Configuring This Site
Configuring this site took at least 3 days. No joking. Hugo is such a big project and it involves such a big community and so many choices. Just making decision between themes would take days to explore, and of course, start over.
But finally I settle for this blowfish
theme.
Here I record some of the boot up steps and useful useless experience.
brew install hugo
hugo new site hugo-demo
hugo new posts/my-first-post.md
hugo server --debug
hugo serve
hugo
Placing resouces for customization #
Hugo use two folders in project root folder to store user’s resources: assets
and static
.
static
is only for those resources that does not need to be processed by hugo, like favicons. These files will be copied into public
folder and referenced.
assets
contains more complicated things, like custom css, fonts and images.
Whichever the resource file should be, when configuring in hugo.toml
, paths name should start after assets or static. That means, you cannot know which folder to place by just looking at the sample config file. When rendering pages, which folder to check is decided by the hugo or theme program. What’s under assets or static folder is what we can decide by modifying the config file.
Modify the default markdown frontmatter #
in archetypes/default.md
, modify the content so that next time when creating posts with hugo new
command, more items could be in the auto-generated markdown file.
It’s intersting that the default hugo config file is in .toml while posts use yaml as front matter.
---
title: "{{ replace .Name "-" " " | title }}"
date: {{ .Date }}
draft: false
# slug: your-url-slug
categories:
- defaultCat01
- defaultCat02
tags:
- defaultTag
summary: "better to have some summary"
---
Get the right size for featured pictures #
Accroding to me inspection, the display size of featured image in list is 300 * 180 pixels. In card view the size is 310 * 200.
So next time prepare images in this size to avoid weird auto-sizing!

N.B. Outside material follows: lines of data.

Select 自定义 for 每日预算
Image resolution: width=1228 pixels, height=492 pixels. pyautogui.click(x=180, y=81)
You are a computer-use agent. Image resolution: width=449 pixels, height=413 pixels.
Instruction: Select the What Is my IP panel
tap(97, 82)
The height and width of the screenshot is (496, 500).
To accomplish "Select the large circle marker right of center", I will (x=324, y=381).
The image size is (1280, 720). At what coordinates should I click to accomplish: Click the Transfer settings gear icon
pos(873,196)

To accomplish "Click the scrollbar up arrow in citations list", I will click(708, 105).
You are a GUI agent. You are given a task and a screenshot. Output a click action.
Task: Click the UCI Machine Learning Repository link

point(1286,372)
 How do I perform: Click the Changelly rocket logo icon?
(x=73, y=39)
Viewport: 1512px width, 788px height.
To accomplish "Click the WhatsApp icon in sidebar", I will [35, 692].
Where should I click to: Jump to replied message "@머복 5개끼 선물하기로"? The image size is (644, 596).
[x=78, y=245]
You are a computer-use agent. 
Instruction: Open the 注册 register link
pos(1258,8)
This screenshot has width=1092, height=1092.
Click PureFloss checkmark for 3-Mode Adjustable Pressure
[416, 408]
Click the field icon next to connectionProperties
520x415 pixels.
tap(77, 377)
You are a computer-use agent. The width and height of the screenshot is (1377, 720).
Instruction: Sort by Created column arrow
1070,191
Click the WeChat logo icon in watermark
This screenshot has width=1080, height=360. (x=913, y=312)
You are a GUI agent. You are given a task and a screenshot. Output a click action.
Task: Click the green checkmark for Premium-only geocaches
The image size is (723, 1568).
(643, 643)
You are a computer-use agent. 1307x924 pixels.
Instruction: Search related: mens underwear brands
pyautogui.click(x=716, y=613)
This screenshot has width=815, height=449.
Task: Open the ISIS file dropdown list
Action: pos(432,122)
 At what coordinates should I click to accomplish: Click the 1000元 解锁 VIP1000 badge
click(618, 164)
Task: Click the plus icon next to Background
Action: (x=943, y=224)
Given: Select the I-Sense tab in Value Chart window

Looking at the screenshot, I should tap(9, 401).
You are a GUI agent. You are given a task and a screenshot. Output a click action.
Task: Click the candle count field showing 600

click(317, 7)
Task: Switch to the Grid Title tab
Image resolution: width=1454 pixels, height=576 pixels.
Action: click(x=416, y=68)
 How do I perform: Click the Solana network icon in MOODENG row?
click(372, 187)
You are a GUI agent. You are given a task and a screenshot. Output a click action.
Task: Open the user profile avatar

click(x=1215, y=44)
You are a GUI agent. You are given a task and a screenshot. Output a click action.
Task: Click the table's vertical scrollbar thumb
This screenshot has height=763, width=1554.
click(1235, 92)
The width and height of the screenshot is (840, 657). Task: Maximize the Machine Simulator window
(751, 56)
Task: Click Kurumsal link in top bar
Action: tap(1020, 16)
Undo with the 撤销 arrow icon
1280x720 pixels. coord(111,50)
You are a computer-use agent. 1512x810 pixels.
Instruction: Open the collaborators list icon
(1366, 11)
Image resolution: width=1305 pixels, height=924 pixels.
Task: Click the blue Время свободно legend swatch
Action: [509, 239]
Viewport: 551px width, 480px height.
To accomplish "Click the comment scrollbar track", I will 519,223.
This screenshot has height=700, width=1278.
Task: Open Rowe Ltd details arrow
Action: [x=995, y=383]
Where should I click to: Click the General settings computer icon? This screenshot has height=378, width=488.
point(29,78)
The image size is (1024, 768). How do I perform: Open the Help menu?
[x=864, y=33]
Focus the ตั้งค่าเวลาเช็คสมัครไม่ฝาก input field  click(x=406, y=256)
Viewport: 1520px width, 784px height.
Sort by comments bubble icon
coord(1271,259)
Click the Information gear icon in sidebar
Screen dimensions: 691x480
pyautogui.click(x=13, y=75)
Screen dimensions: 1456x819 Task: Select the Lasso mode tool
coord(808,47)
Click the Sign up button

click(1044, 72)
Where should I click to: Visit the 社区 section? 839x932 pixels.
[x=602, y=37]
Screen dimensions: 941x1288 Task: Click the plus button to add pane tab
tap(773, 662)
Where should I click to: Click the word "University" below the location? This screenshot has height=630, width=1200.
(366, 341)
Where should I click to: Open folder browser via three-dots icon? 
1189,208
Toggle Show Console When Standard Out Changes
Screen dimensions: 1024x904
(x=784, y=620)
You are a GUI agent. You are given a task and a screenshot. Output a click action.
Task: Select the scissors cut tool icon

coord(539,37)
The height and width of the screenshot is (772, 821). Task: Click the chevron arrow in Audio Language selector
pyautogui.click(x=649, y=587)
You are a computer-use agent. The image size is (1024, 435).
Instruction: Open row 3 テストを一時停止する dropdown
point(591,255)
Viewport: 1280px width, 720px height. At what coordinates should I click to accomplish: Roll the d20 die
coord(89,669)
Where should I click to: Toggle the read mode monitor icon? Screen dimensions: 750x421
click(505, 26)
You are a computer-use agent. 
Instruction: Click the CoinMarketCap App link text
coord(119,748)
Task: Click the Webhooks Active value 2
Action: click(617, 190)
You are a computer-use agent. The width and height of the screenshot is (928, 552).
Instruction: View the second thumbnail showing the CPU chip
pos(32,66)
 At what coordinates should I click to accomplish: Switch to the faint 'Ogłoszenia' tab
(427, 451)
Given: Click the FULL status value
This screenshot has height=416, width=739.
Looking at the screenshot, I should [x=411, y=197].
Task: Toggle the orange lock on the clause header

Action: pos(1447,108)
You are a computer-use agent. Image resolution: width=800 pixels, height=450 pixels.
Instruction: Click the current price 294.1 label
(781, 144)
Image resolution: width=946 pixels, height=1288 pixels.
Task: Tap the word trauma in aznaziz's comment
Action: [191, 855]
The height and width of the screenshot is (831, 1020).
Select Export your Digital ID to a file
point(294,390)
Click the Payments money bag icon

Put the whole folder onto github repo #
It’s best to put public
folder to the repository main branch, and put the root folder to the same repo source
branch.
I have configured the public folder to be in main branch. Here is how I set the project root folder as source branch:
# initialize the local git repo
cd /en-spongefunction
git init
# add remote repo
git remote add origin https://github.com/spongefunction/spongefunction.github.io.git
# create and switch to source branch
git checkout -b source
# add all files to repo
git add .
git commit -m "Initial commit for source branch"
# push to remote source
git push -u origin source
# deal with the public folder submodule
git submodule add -b main https://github.com/spongefunction/spongefunction.github.io.git public
git commit -m "Add public as submodule"
git push origin source
I did not use submodule though it’s used by a lot of blogs. I added public folder to .gitignore
to make git work separately. It works most of the time, and breaks sometimes.